The decade of articles collected in the book were first published in The New York Times, the Village Voice and Popular Photography. Coleman seemed a familiar name and it seems like I must have seen some of the columns as I was in New York in the late 1960s. I don't recall any of the dozen pieces I've read so far.
My lack of good familiarity with Coleman is a symptom of my general failure to take advantage of the great photographic resources which were available at the time. There was really no end of museum and gallery exhibits on photography. I can really only recall going often to the Museum of Modern Art, and I took no advantage at all of the opportunities for learning from the great people who were teaching courses in New York in those days.

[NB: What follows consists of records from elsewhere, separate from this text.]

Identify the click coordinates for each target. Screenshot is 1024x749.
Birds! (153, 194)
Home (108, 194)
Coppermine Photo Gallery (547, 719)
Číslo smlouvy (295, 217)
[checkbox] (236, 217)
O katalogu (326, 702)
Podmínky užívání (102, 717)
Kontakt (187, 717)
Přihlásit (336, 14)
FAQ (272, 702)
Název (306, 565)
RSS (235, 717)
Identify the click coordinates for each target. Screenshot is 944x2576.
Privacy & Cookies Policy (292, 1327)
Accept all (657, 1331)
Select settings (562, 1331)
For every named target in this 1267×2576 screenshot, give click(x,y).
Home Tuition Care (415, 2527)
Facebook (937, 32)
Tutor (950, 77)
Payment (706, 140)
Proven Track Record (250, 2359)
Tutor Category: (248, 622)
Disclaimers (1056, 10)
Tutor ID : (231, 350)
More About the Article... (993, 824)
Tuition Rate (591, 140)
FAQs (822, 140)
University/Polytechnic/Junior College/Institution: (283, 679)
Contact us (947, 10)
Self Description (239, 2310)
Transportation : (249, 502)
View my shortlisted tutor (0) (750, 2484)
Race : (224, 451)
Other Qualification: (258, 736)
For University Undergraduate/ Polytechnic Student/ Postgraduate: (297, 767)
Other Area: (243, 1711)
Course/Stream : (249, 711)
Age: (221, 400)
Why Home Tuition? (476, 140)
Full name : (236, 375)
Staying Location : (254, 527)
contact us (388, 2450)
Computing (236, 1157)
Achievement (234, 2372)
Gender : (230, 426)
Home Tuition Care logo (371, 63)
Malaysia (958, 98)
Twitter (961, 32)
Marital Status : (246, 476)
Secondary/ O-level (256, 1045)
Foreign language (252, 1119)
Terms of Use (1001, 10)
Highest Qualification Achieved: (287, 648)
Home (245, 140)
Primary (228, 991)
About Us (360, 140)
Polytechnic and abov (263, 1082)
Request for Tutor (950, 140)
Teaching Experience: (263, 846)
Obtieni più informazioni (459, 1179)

I have since gotten familiar with a lot of the artists in photography that Coleman's columns discuss. It is great fun to read about many of those people in Coleman's interviews and critiques. His style is spare and perceptive and there a lot of good stories I had not seen before about the New York photography scene in the 1960s and 1970s.
Coleman's historical and social comments are mostly right on. One instance in which he misses the mark is in a discussion of holography. I do recall the hype about that 3D imaging technology, but Coleman's prediction that it would be the art form of the future really didn't pan out.
I imagine that Coleman's columns were accompanied by examples of the photographic work he was discussing, but they did not make it into the scanned copy of the openlibrary book. It is easy enough to supplement the reading with quick online searches for the images. I also have books by some of the photographers.
I was particularly pleased to find that one of Coleman's articles dealt with the career of Roy DeCarava, whose work I have always admired, mostly through the collection illustrated in the Friends of Photography book edited by James Alinder and with a lengthy introduction by Sherry Turner DeCarava. Coleman's article provides a good overview of DeCarava's style and the difficulties he encountered in obtaining appropriate recognition as a Black artist.